THE DATA START

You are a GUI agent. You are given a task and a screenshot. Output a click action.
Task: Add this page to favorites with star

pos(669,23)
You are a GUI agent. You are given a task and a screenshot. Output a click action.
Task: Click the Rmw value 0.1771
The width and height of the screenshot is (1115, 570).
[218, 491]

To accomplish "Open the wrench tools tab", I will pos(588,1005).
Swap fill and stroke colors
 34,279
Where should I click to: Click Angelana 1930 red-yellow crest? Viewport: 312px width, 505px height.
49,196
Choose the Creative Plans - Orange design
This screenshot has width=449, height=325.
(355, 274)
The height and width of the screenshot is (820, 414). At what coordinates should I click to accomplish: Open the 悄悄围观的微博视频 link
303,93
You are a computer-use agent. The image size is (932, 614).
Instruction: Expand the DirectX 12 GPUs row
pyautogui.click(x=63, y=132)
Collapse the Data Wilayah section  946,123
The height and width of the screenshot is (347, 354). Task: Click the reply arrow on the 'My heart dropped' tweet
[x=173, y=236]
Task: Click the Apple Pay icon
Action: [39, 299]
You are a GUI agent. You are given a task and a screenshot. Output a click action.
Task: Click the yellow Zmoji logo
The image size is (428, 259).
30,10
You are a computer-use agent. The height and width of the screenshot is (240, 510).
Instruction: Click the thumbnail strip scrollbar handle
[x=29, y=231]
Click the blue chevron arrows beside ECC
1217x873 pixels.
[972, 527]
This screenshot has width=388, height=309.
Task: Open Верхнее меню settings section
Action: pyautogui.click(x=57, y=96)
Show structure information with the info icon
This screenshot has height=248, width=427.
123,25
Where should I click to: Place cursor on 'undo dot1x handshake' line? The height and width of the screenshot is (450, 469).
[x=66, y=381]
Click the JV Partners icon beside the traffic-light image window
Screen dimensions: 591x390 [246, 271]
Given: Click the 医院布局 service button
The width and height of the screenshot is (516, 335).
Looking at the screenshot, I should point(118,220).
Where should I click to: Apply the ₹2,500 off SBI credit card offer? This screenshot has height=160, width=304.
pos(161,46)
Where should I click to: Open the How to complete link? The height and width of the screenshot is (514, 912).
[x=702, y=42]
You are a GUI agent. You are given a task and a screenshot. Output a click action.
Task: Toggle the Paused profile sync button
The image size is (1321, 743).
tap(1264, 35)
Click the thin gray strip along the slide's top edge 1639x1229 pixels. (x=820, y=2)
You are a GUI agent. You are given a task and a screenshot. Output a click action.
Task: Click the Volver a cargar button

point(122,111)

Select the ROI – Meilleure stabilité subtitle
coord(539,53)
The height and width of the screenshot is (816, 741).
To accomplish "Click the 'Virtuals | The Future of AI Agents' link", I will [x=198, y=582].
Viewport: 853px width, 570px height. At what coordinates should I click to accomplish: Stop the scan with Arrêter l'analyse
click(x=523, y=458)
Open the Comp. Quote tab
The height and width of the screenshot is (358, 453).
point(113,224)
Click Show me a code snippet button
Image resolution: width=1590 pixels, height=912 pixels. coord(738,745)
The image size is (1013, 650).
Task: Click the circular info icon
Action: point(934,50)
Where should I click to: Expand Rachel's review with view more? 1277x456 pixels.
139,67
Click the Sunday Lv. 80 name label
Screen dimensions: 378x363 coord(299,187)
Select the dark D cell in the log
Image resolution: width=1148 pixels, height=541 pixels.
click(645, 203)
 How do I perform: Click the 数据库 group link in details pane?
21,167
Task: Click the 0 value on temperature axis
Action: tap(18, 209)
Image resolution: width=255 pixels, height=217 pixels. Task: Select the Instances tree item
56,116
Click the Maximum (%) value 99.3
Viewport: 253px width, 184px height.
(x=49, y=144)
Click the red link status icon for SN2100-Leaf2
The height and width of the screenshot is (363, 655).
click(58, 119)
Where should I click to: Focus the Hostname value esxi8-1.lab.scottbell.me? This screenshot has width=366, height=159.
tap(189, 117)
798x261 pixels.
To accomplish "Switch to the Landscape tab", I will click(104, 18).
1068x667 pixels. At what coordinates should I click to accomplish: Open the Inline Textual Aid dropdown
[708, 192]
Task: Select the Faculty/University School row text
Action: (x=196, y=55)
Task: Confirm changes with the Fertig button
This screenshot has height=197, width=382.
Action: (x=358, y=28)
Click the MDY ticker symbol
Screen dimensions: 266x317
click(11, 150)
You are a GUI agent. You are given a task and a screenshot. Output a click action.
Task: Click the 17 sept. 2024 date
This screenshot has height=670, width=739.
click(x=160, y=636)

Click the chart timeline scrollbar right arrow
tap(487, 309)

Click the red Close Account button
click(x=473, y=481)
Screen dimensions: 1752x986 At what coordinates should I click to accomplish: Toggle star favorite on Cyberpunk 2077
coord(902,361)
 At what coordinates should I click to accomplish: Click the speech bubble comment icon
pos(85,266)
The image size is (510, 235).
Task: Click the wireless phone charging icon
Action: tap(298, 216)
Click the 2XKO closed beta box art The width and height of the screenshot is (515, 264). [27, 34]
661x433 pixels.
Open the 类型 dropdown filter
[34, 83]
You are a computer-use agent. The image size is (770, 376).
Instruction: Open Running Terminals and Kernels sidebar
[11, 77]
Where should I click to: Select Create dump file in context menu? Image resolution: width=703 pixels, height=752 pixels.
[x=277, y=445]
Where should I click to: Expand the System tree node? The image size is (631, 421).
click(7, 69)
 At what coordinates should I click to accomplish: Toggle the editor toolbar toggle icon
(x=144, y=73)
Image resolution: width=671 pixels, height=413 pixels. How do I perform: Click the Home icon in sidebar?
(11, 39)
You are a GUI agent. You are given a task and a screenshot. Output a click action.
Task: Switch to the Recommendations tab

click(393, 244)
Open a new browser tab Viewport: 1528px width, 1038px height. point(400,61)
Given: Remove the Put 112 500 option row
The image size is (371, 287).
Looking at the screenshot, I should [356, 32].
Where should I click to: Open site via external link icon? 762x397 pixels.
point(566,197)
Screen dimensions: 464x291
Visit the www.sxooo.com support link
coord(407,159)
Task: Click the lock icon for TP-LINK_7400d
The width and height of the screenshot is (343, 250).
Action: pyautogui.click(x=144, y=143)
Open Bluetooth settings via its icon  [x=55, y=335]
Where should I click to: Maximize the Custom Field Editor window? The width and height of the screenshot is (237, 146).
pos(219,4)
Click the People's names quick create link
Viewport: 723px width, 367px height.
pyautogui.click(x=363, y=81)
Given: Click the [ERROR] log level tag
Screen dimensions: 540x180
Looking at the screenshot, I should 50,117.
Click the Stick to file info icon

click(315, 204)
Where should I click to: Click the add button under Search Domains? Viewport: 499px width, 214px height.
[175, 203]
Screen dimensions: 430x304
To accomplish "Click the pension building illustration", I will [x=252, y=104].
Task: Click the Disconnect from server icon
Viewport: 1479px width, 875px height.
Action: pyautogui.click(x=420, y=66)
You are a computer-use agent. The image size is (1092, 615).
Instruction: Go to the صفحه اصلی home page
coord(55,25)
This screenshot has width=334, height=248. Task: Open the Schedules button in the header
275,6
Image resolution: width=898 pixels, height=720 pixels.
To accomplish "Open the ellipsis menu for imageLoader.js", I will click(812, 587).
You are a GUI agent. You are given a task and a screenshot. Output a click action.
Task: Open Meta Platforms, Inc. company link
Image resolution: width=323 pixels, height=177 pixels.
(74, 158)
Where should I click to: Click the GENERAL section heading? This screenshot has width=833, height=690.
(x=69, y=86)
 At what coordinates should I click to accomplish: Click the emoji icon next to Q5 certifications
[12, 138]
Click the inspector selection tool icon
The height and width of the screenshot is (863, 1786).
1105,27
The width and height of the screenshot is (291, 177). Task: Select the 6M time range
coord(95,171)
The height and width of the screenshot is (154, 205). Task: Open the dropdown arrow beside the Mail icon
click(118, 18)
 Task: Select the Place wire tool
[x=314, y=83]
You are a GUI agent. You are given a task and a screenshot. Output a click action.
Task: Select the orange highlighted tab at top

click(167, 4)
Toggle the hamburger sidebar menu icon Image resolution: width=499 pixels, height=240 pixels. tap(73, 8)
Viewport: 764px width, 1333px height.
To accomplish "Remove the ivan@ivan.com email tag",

THE DATA END

• **REQUIRED WORK**: Where a line in the records above includes the string "will", show it.

• **ANSWER SPACE**:
To accomplish "Open the wrench tools tab", I will pos(588,1005).
To accomplish "Click the 'Virtuals | The Future of AI Agents' link", I will [x=198, y=582].
To accomplish "Switch to the Landscape tab", I will click(104, 18).
To accomplish "Click the pension building illustration", I will [x=252, y=104].
To accomplish "Open the ellipsis menu for imageLoader.js", I will click(812, 587).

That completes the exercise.